А собачонку эту я видел всего-то два раза: когда она тяпнула меня — и когда приползла. А если бы не приползла?.. Ну, не пострашнее ли «фантазий Гёте»?
«БЕШЕНСТВО — острая инфекционная болезнь, протекающая с поражением нервной системы…
Больного спасти НЕВОЗМОЖНО; лечение направлено лишь на облегчение его страданий.»
(Из «Справочника фельдшера» (М. «Медицина», т.1. 1990 г.; стр. 128-130).
Так что насчёт ангела за плечом — вполне компетентно.
3.
Кстати — о Гёте.
В выходной день всей семьёй идём в гости к дяде Симхе — папиному брату среднему из трёх; папа был младшим.
Шли по улочке между непрерывно громыхавшим машиностроительным заводом «Прогресс» с выпиравшими поверх кирпичного ограждения толстыми коленчатыми трубами и — католическим кладбищем с шикарными каменными распятиями меж буйно раскидистыми деревьями.
За вокзалом идём по шпалам вдоль разделённых дамбой прудов с высокими камышами и склонёнными над водой ивами, мимо леса, казавшегося дремучим, — к сахарному заводу, где дядя был бухгалтером.

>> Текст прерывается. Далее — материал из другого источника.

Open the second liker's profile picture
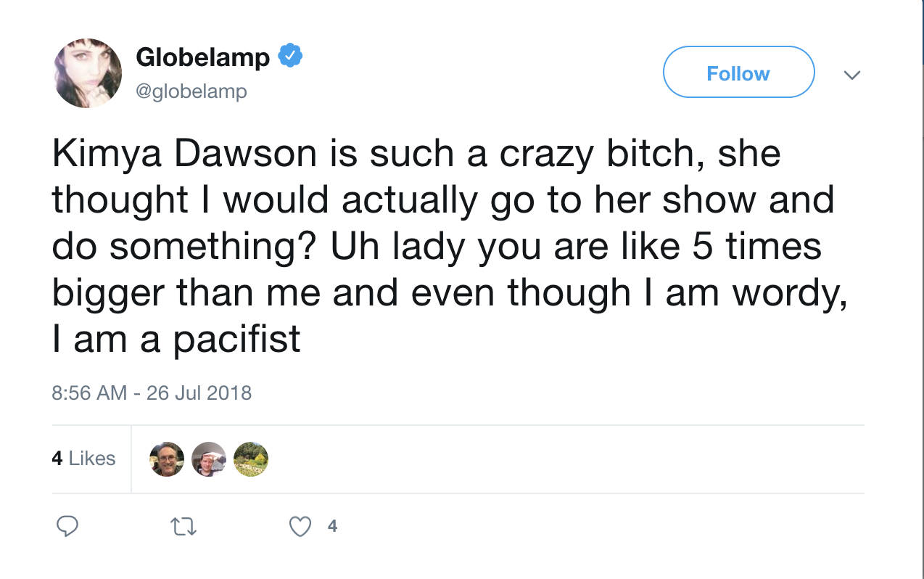 [x=209, y=459]
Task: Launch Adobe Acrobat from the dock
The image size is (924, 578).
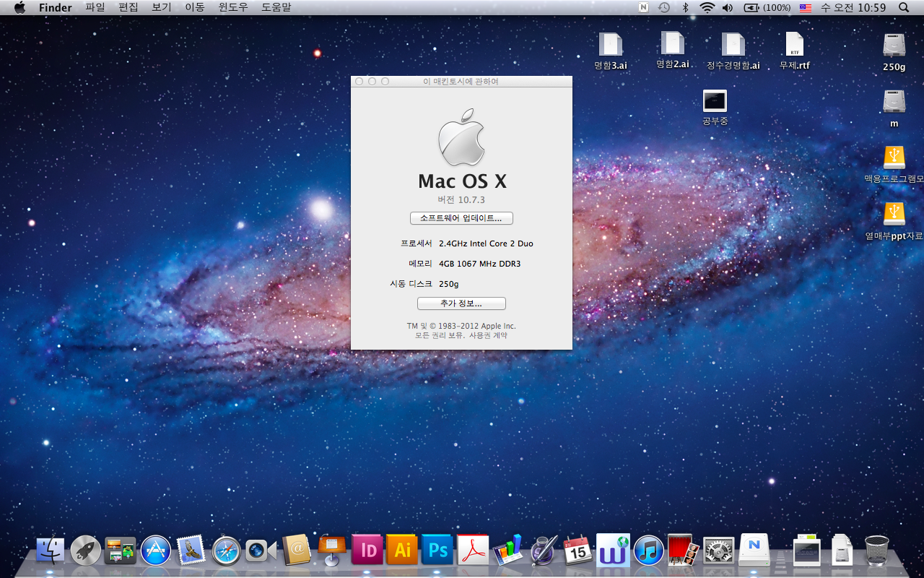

Ему как ценному кадру был выделен близ территории завода деревянный домик с высоким крыльцом в ряду полудюжины таких же — для управленцев. Вдоль палисадничков бежал в светлом известковом овражце ручей; по другую его сторону пацаны гоняли на пустыре мяч. Среди них Абраша, мой двоюродный брат, ловкости которого я завидую…
Дядя встречает нас в плюшевом кресле с высокими подлокотниками на фоне полок, плотно уставленными малиновыми томами Ленина и немночисленными, но гораздо более увесистыми темносиними — Карла Маркса.
Оба монументальные собрания разделяет на полках глянцевый коричневый череп с отсутствующей нижней челюстью — очень меня пугающий.
На столе с пудовым чернильным прибором перед дядей неизменно гегелевская «Наука логики» без картинок и «Фауст» Гёте — в изящном дореволюционном издании с забавными картинками…
Дядя настаивает, чтобы я взялся, наконец, за эту вещь (терминология дяди) — прочёл хотя бы её первую часть. (Я уже умею читать и прочёл свою первую книжку «Егорка» — про медвежонка на корабле).
Потом с помощью дяди (он сулит это) можно будет перейти ко второй части…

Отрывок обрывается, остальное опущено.